任务指令 1 ::
列表中哪些行含有字符串“width”？请逐行原样报告这些行。

所给文本 ::

----------------

A recommender system can be viewed as a search ranking system, where the input query is a set of user and contextual information, and the output is a ranked list of items. Given a query, the recommendation task is to find the relevant items in a database and then rank the items based on certain objectives, such as clicks or purchases.
One challenge in recommender systems, similar to the general search ranking problem, is to achieve both memorization and generalization. Memorization can be loosely defined as learning the frequent co-occurrence of items or features and exploiting the correlation available in the historical data.Generalization, on the other hand, is based on transitivity of correlation and explores new feature combinations that have never or rarely occurred in the past. Recommendations based on memorization are usually more topical and directly relevant to the items on which users have already performed actions. Compared with memorization, generalization tends to improve the diversity of the recommended items. In this paper, we focus on the apps recommendation problem for the Google Play store, but the approach should apply to generic recommender systems.
譯文:

推薦系統可以被看做是一個搜索排序系統,其中輸入的query是一系列的用戶和文本信息,輸出是items的排序列表。給定一個query,推薦的任務就是到數據庫中去找出相關的items,然後對這些items根據相關對象,如點擊或者購買行爲,進行排序。
和傳統的搜索排序問題一樣,在推薦系統中,一個挑戰就是區域同時達到memorization和generalization。Memorization可以被大概定義爲學習items或者features之間的相關頻率,在歷史數據中探索相關性的可行性。Generalizaion的話則是基於相關性的傳遞,去探索一些在過去沒有出現過的特徵組合。基於memorization的推薦相對來說具有局部性,是在哪些用戶和items已經有直接相關聯的活動上。相較於memorization,generalization嘗試去提高推薦items的多元化。在這篇paper中,我們主要關注Google Play 商店的app推薦問題,但是該方法對推薦系統具有通用性。

點評:
這裏我沒有對memorization和generalization進行翻譯,因爲我也不知道怎麼翻譯,memorization的話就是去把歷史數據中顯性的非線性找出來,generalization的就是範化性,就是把一些隱性的找出來。

----------------

所给数据 ::

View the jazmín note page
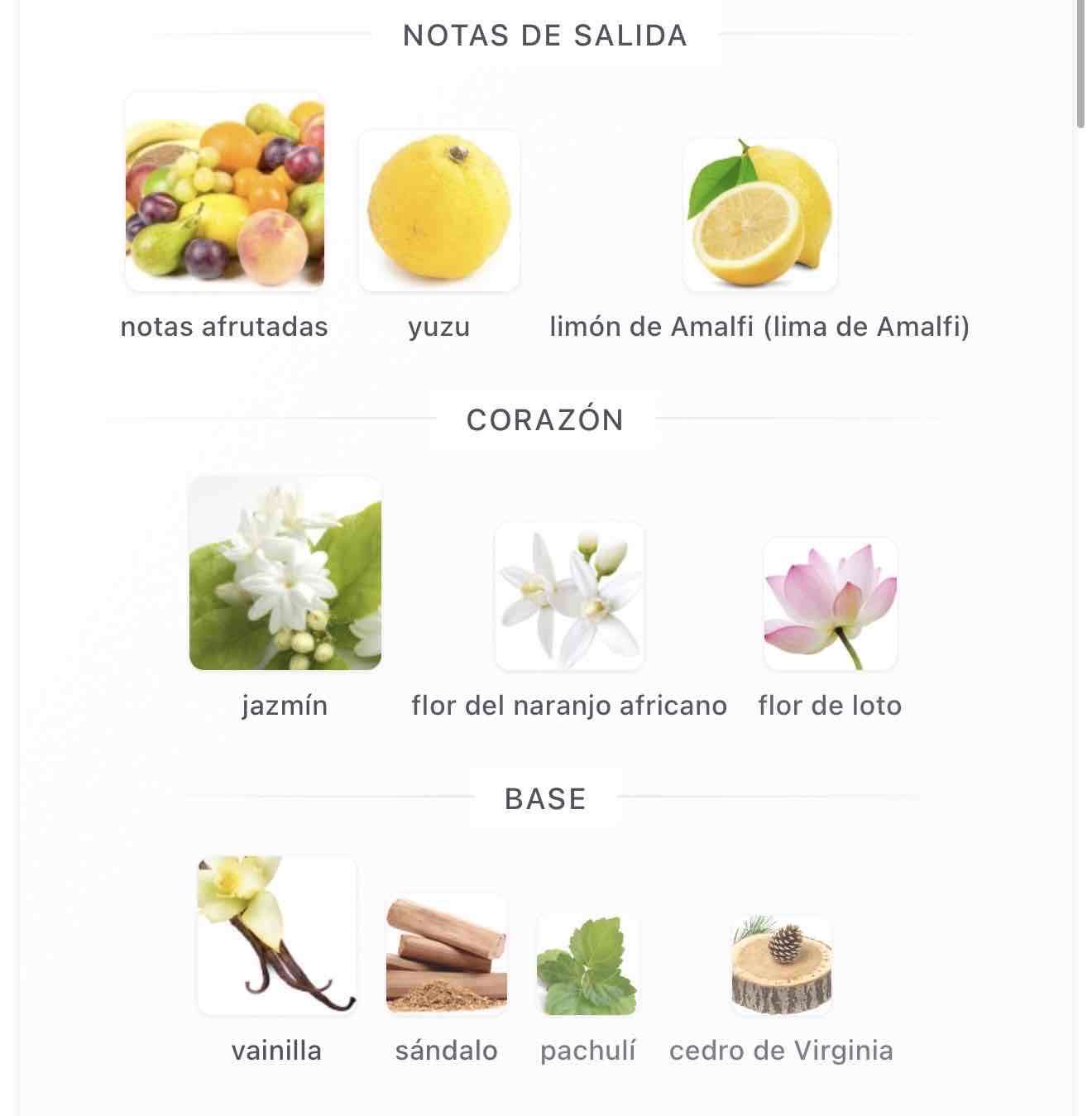 [285, 573]
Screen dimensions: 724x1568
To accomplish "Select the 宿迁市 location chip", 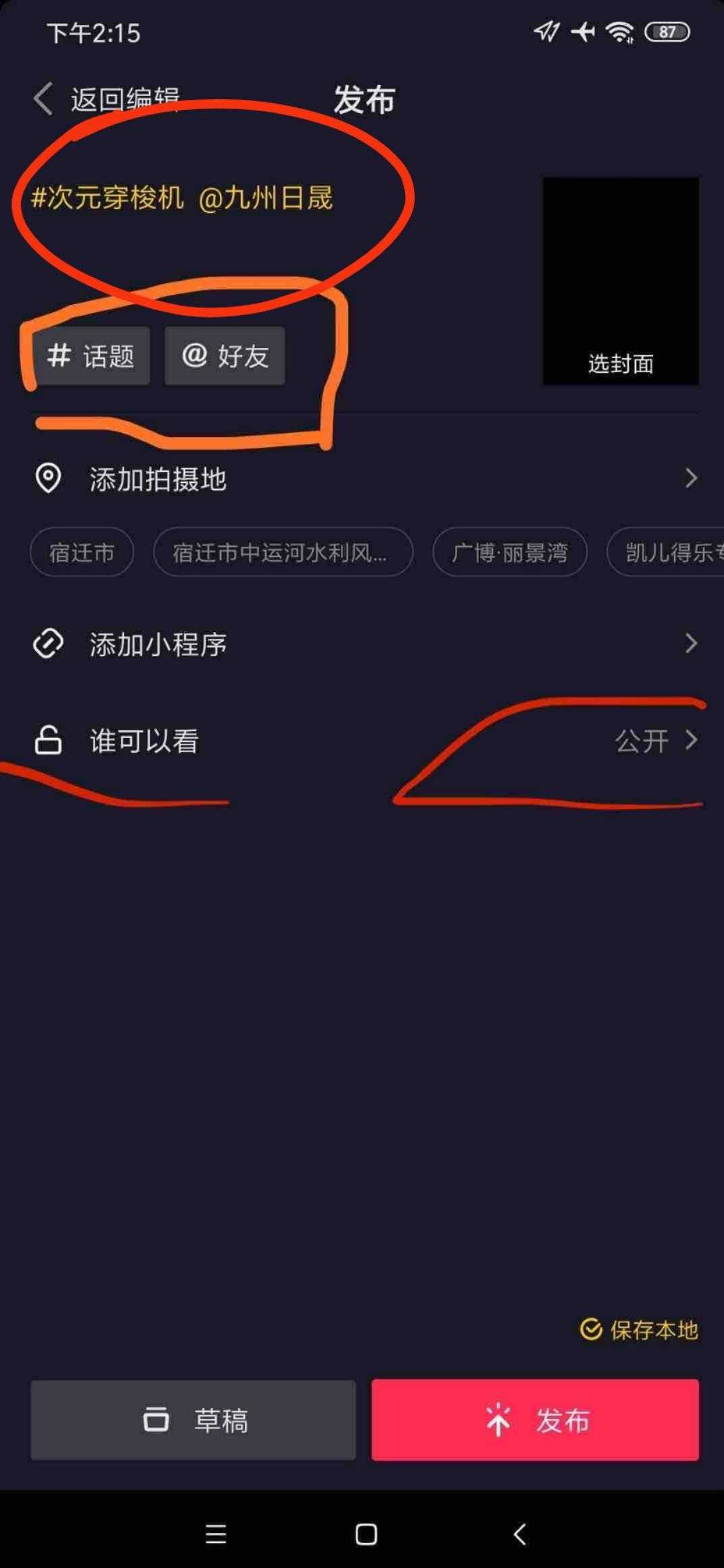I will 82,552.
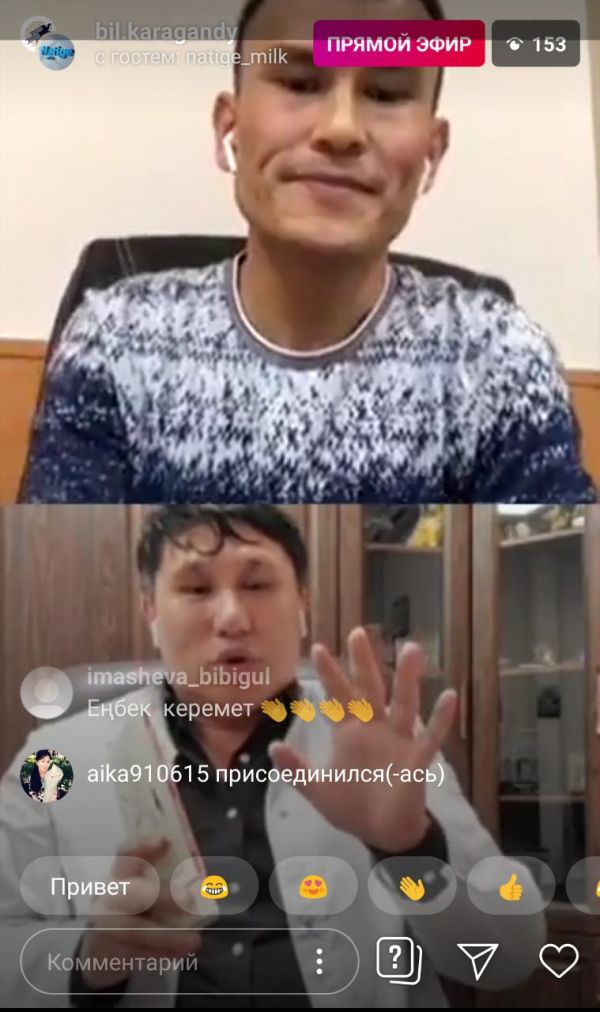Send the clapping hands emoji reaction
The width and height of the screenshot is (600, 1012).
click(411, 887)
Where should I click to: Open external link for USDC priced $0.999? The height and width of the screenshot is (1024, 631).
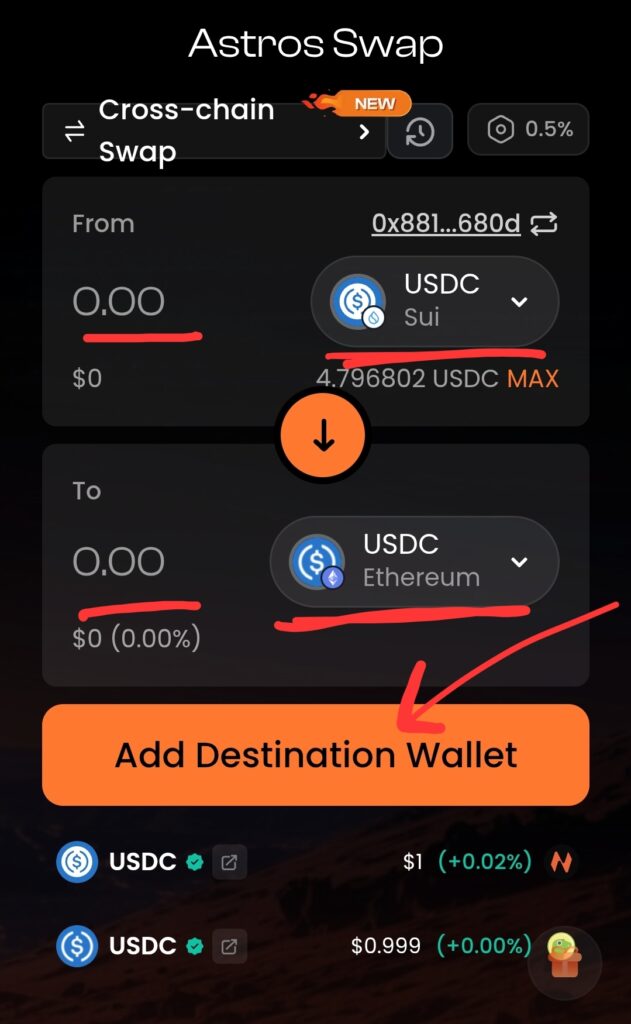click(229, 945)

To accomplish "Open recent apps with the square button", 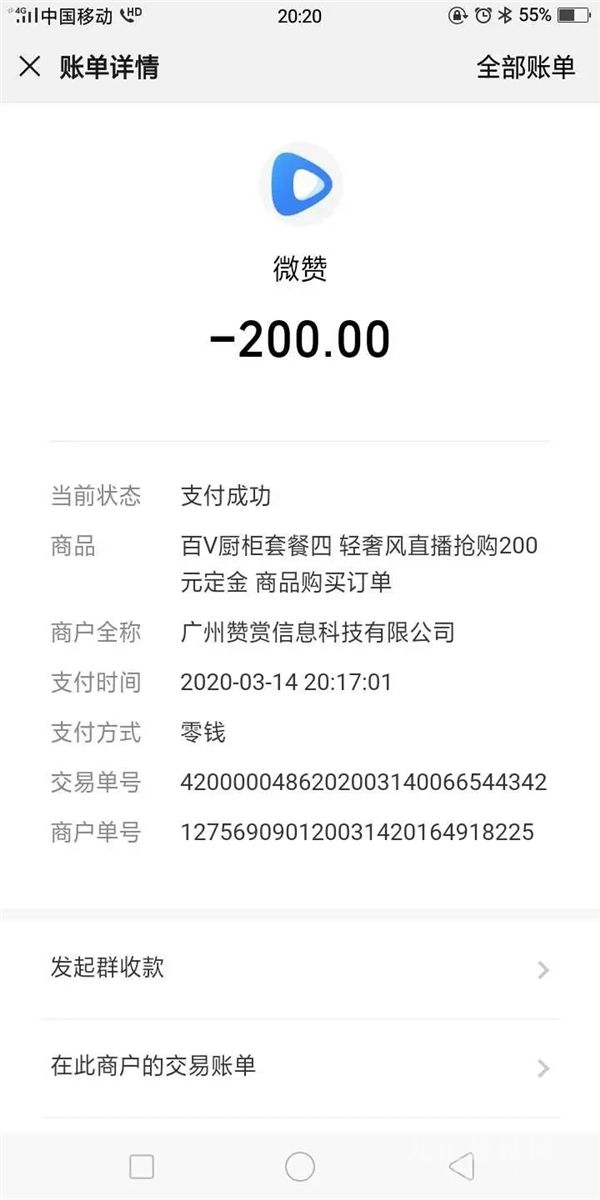I will tap(142, 1167).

----------------

任务指令 2 ::
将上文推荐系统文本中从“A recommender system”开始、直到“clicks or purchases.”为止（包括这一处）的原文打印出来。

最终结果 1 ::
The width and height of the screenshot is (600, 1012).
Where should I click to: Open external link for USDC priced $0.999? The height and width of the screenshot is (1024, 631).

最终结果 2 ::
A recommender system can be viewed as a search ranking system, where the input query is a set of user and contextual information, and the output is a ranked list of items. Given a query, the recommendation task is to find the relevant items in a database and then rank the items based on certain objectives, such as clicks or purchases.